There are a number of techniques that officers use while the driver is still behind the wheel.  Most of these concepts apply the concept of divided attention.  They require the driver to concentrate on two or more things at the same time.

  • Asking for two things simultaneously forgets to produce both documents, produces documents other than the ones requested, fails to see the license, registration, or both while searching through their wallet or purse, fumbles or drops wallet, purse, license, or registration.
  • Asking interrupting or distracting questions  The second technique, asking interrupting or distracting questions, forces the driver to divide attention between searching for the license or registration and answering a new question.  Be alert for the driver who
    • Ignores the question and concentrates only on the license or registration search
    • Forgets to resume the search after answering the questions;
    • Supplies a grossly incorrect answer to the question.
  • Asking unusual questions The third technique, asking unusual questions, is employed after the officer has obtained the driver’s license and registration.  Using this technique, the officer seeks verifying information through unusual questions.  Unusually questions require the driver to precess information; this can be especially difficult when the driver does not expect to have to process information.


This technique requires the subject to recite a part of the alphabet.  The officer instructs the subject to recite the alphabet beginning with a letter other than A and stopping at a letter other than Z.  This divides the driver’s attention because the driver must concentrate to begin at an unusual starting point and recall where to stop.


This technique requires the subject to count out loud 15 or more numbers in reverse sequence.  This also divides attention because the driver must continuously concentrate to count backwards while trying to recall where to stop.

Finger Count

In this technique, the subject is asked to touch the typo of the thumb in turn to the tip of each finger on the same hand while simultaneously counting up one, two, three, four; then to reverse direction on the fingers while simultaneously counting  down four, three, two, one.

Exit Sequence

The officers decision to instruct the driver to step from the vehicle usually is made after you have developed a suspicion that the driver is impaired.  Even though that suspicion may be very strong, usually the suspect is not yet under arrest when you give the instruction.

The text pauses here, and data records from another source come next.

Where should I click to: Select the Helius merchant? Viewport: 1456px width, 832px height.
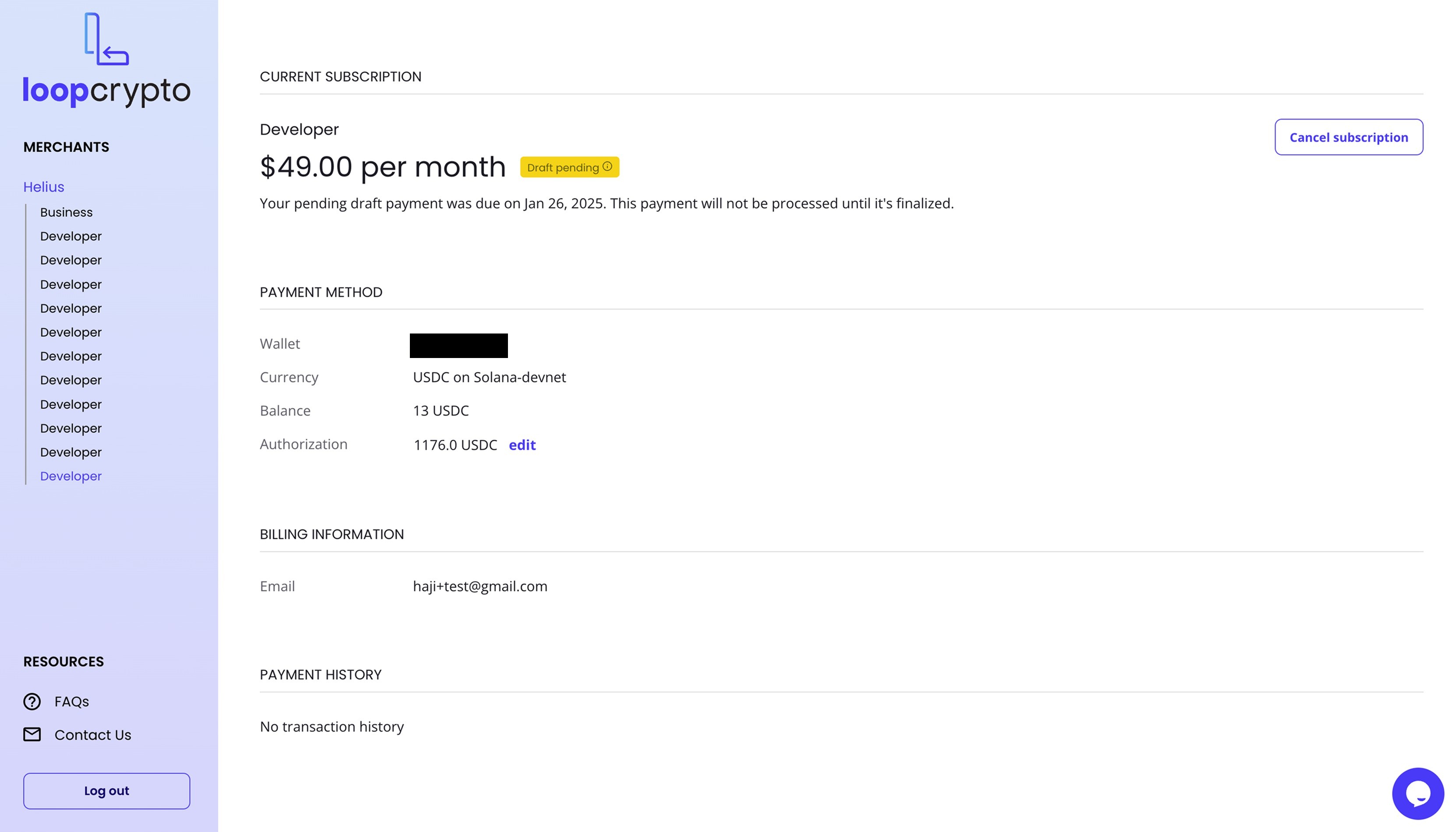pos(43,187)
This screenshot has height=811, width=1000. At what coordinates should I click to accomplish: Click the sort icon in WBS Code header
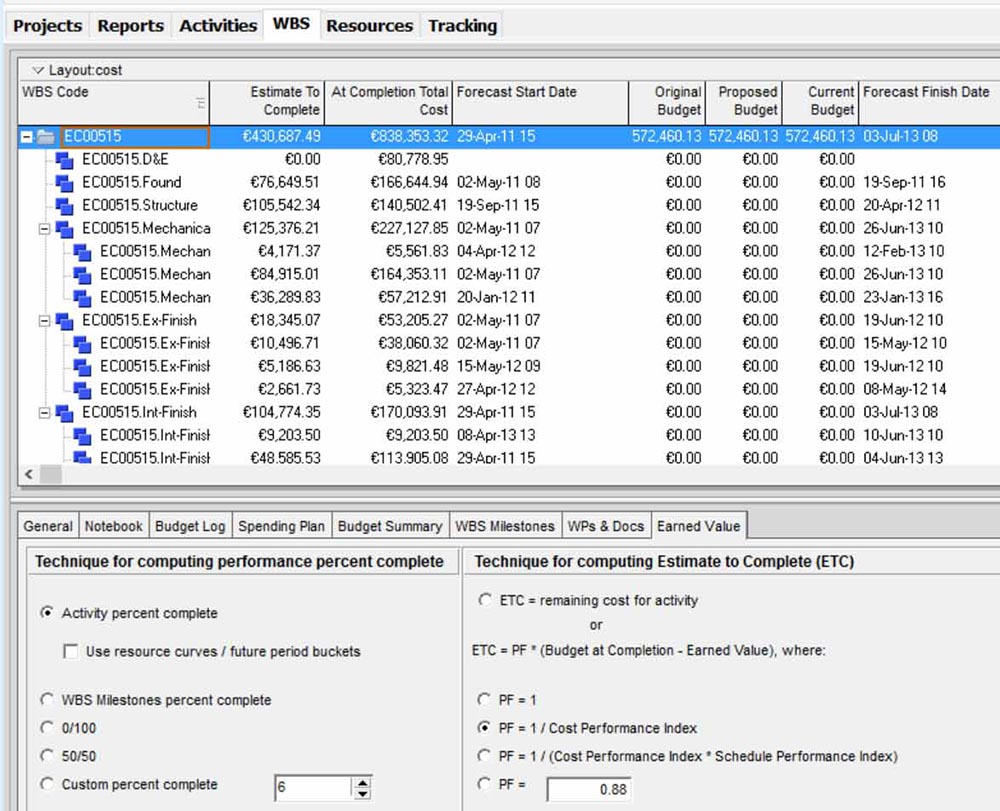coord(200,102)
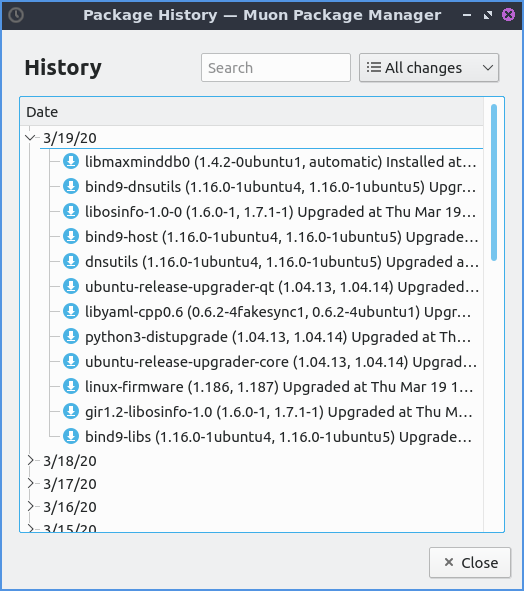524x591 pixels.
Task: Click the Date column header
Action: click(251, 112)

How the driver steps and walks from the vehicle and actions or behavior during the exit sequence, may provide important evidence of impairment for the officer.  Examples include

  • Shows angry or unusual reactions
  • Cannot follow instructions
  • Cannot open the door
  • Leaves the vehicle in gear
  • Climbs out of the vehicle
  • Leans against vehicle
  • Keeps hands on vehicle for balance

Phase 3

The officer’s first task is to administer structured, formal pyscho-physical tests.  Based on these tests, the officer must decide whether there is sufficient probable cause to arrest the driver for DWI.  The officer’s second task is then to arrange for or administer a Preliminary Breath Test.  In each phase of detection, the officer must determine whether there is sufficient evidence to establish reasonable suspicion necessary to proceed to the next step in the detection process.

  • Should I administer field sobriety tests to the driver?
  • How does the driver perform those tests?
  • What exactly did the driver do wrong when performing the tests?
  • Do I have probable cause to arrest for DWI?
  • Should I administer a preliminary breath test?
  • What are the results of the preliminary breath test?